PROBLEM TO SOLVE: What is needed is an exact copy of every line from the one with "Where should I click to: Uncheck" to the end of the entries below, without the pictures.

THE DATA:
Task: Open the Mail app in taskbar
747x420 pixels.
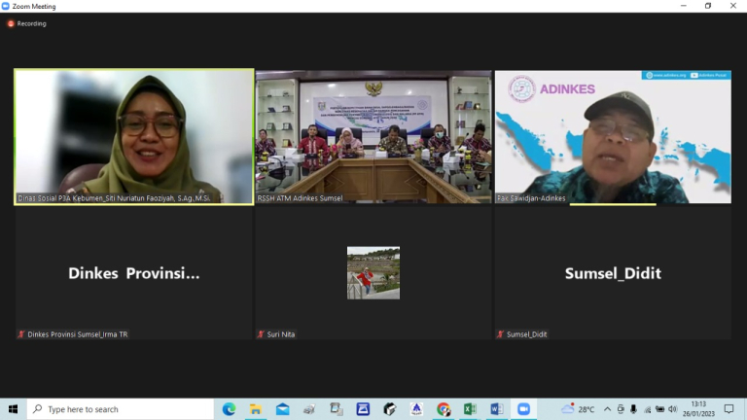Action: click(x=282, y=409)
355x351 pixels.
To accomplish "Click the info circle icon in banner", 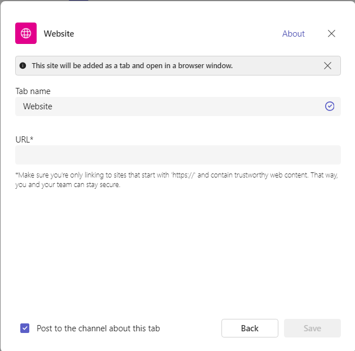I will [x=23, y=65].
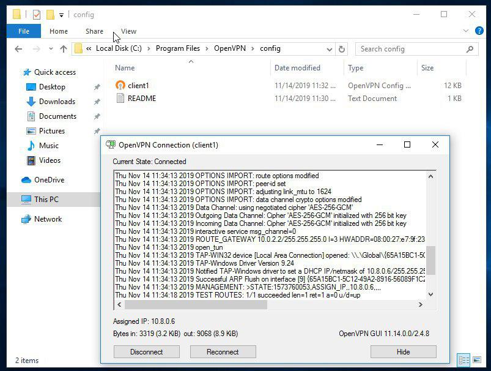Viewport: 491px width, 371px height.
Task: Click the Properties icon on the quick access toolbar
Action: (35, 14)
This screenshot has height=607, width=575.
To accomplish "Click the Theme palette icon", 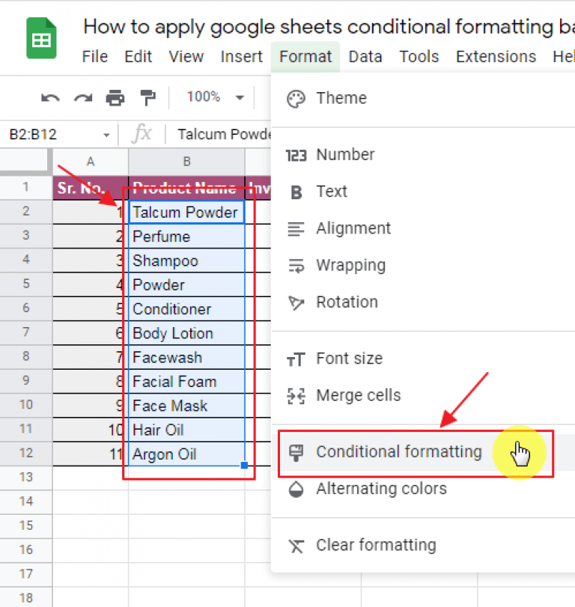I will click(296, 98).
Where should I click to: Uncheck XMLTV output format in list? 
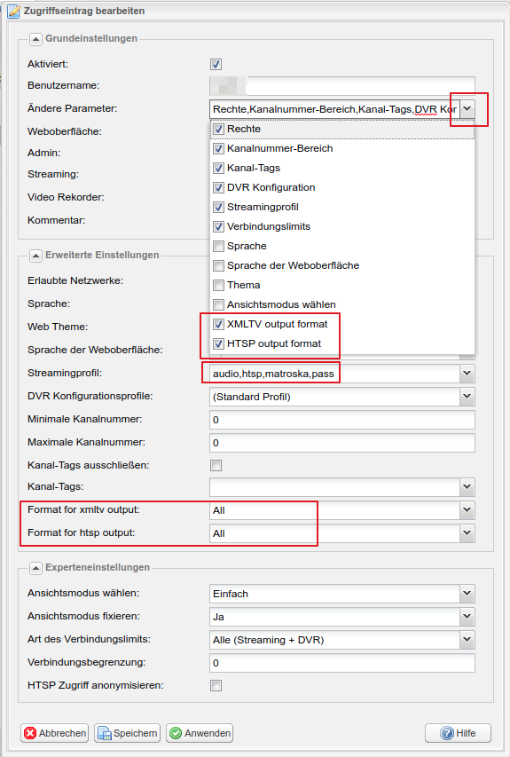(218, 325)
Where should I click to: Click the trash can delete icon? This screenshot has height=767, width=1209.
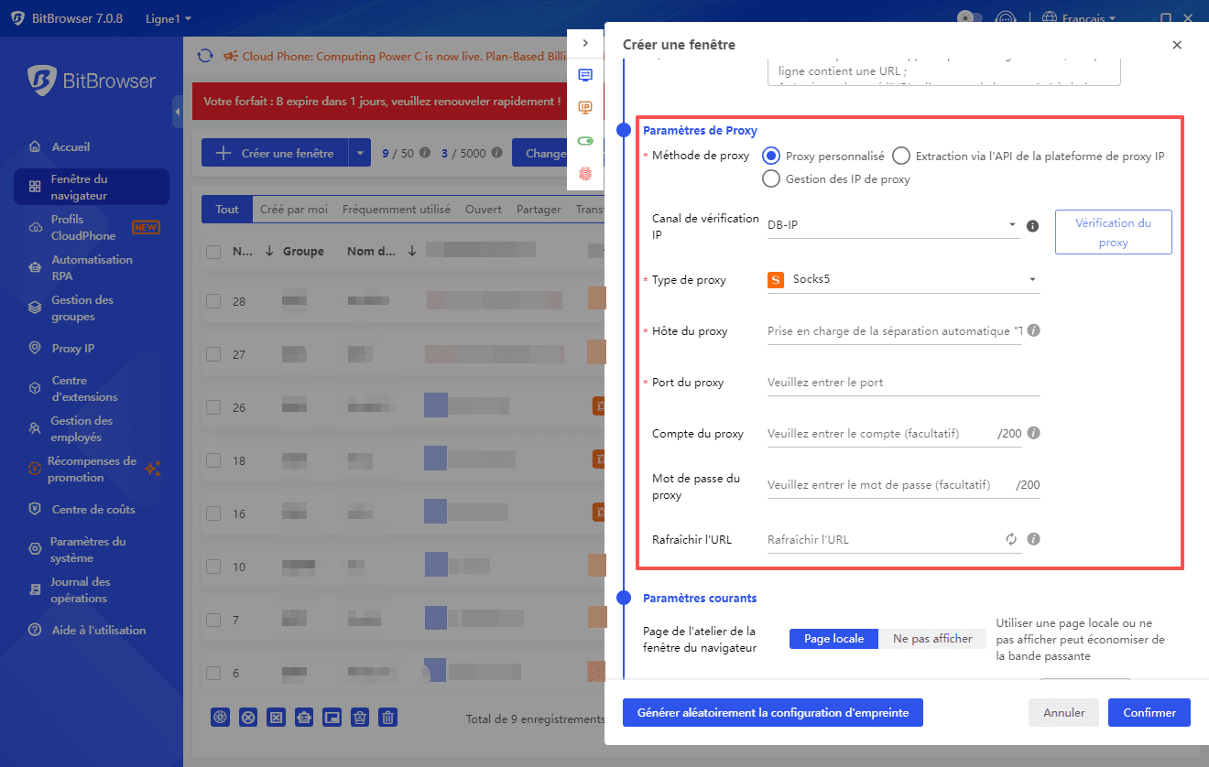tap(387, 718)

RESPONSE AREA:
Where should I click to: Uncheck XMLTV output format in list? 
(218, 325)
Where should I click to: Click the trash can delete icon? This screenshot has height=767, width=1209.
tap(387, 718)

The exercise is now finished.